— What to produce —
Scan the records below, and wherever a line has the word "click", pull it out.

— Recorded information —
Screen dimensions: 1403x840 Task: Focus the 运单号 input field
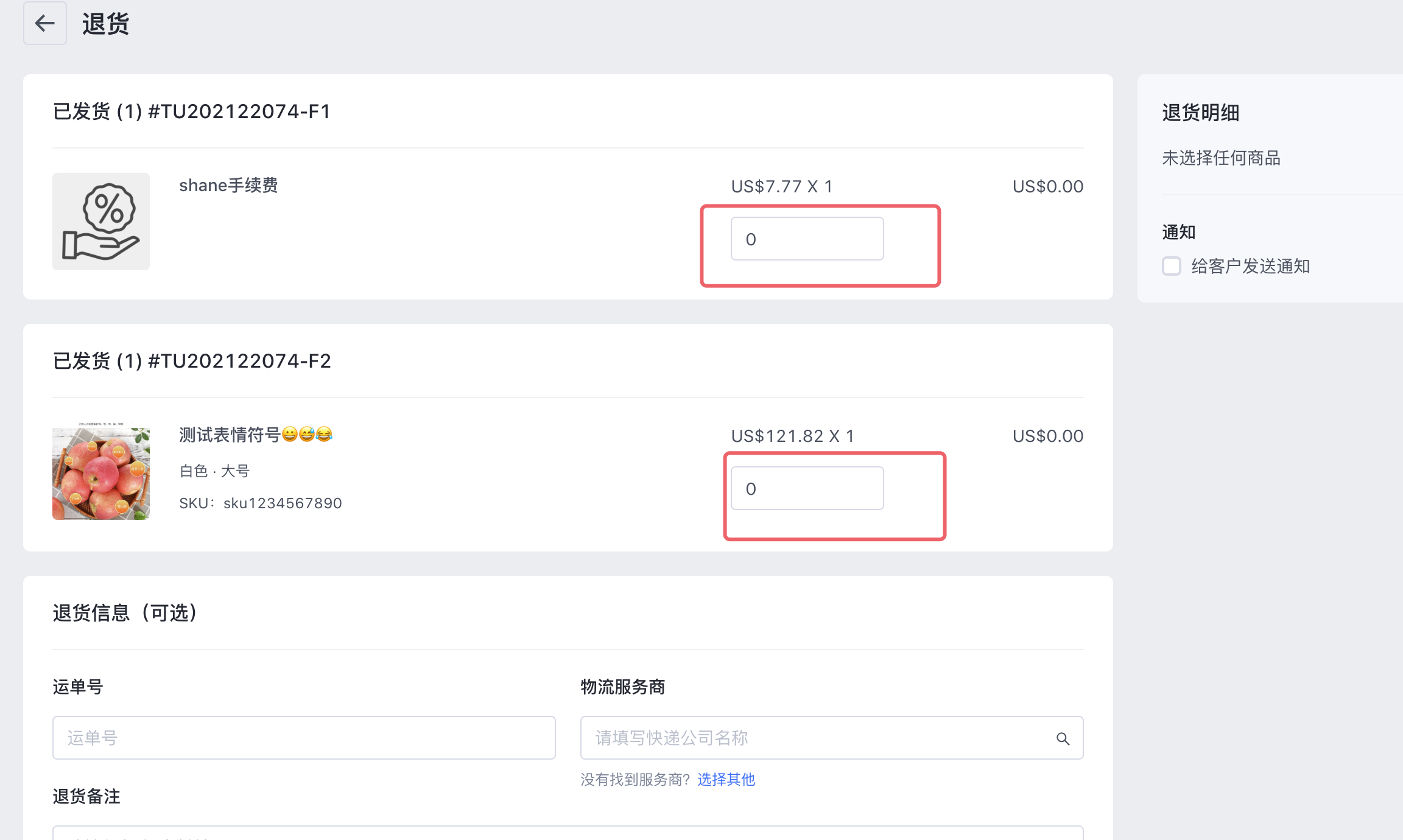(x=304, y=738)
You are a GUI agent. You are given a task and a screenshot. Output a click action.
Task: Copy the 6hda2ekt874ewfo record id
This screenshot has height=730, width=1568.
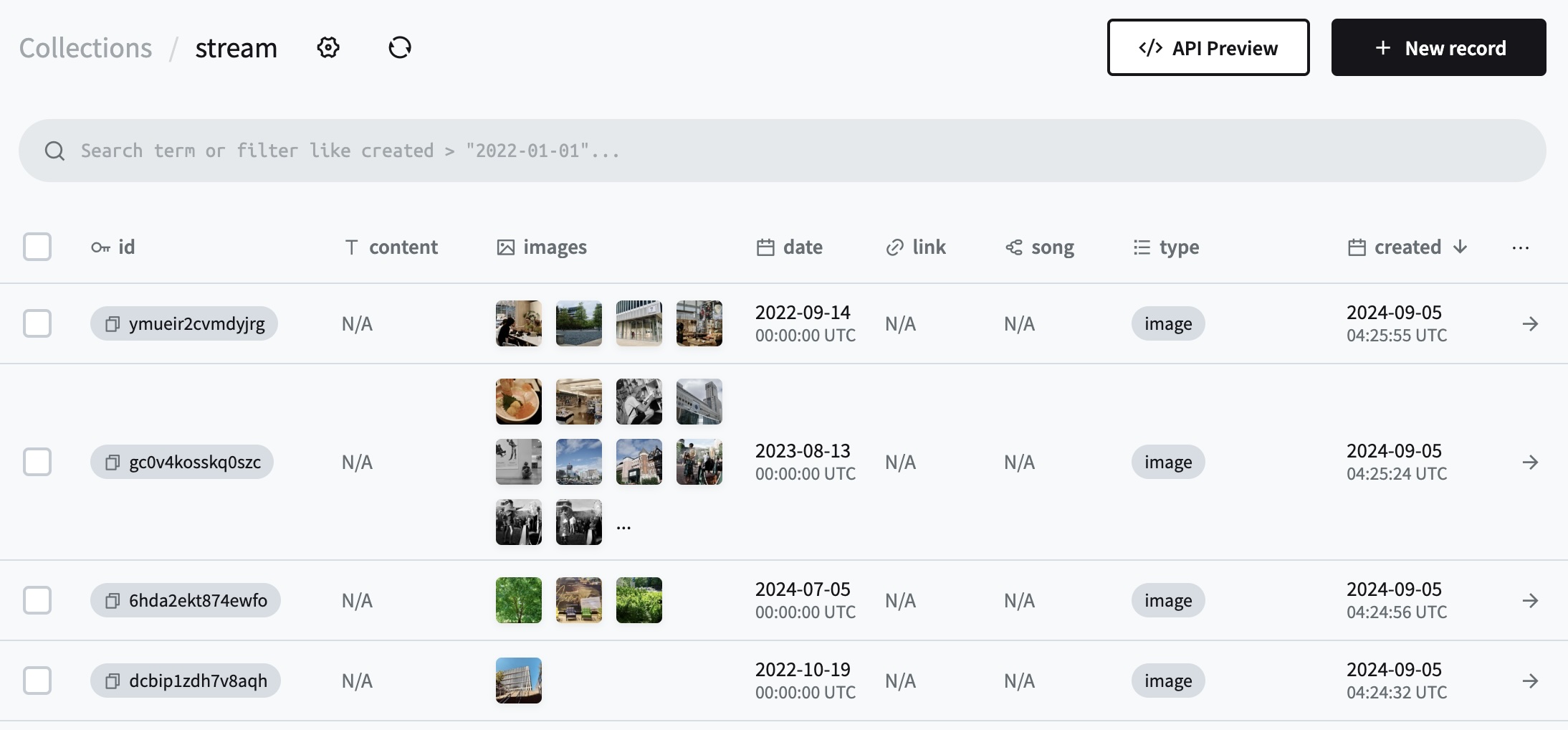[x=113, y=601]
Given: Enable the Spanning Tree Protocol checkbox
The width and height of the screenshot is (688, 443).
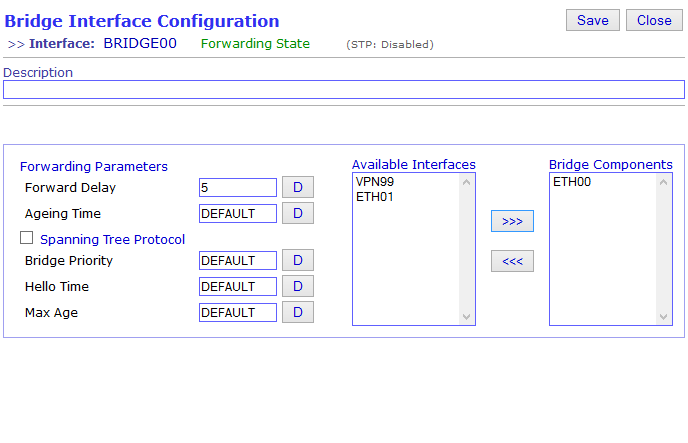Looking at the screenshot, I should 26,238.
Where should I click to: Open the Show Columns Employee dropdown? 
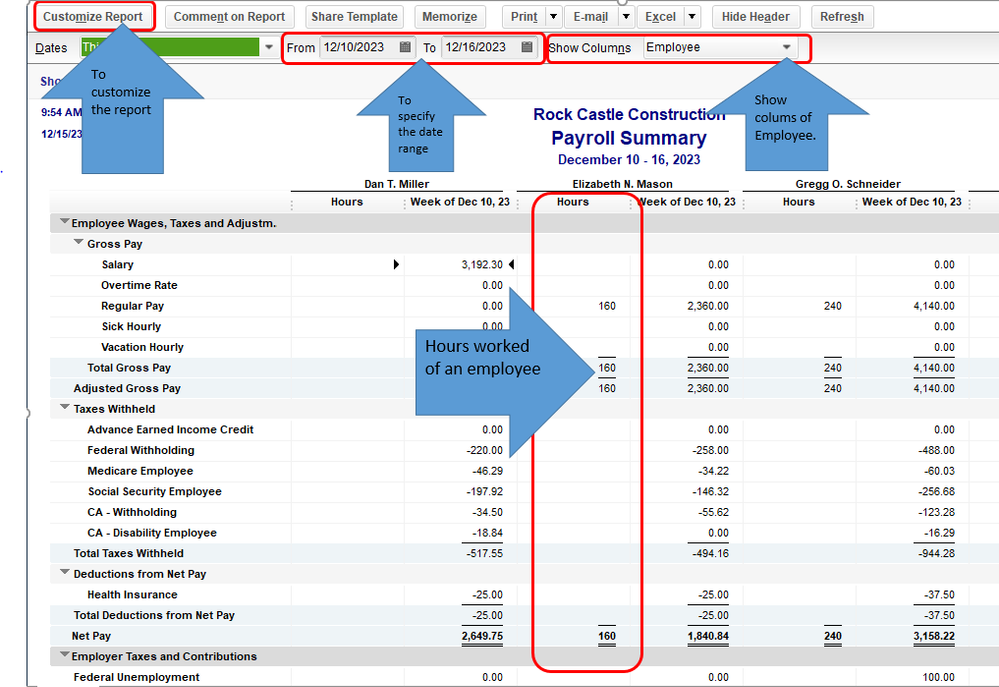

— Response box —
You are a GUI agent. You are given a task and a screenshot. Output a click action.
Where should I click to: Open the Show Columns Employee dropdown? 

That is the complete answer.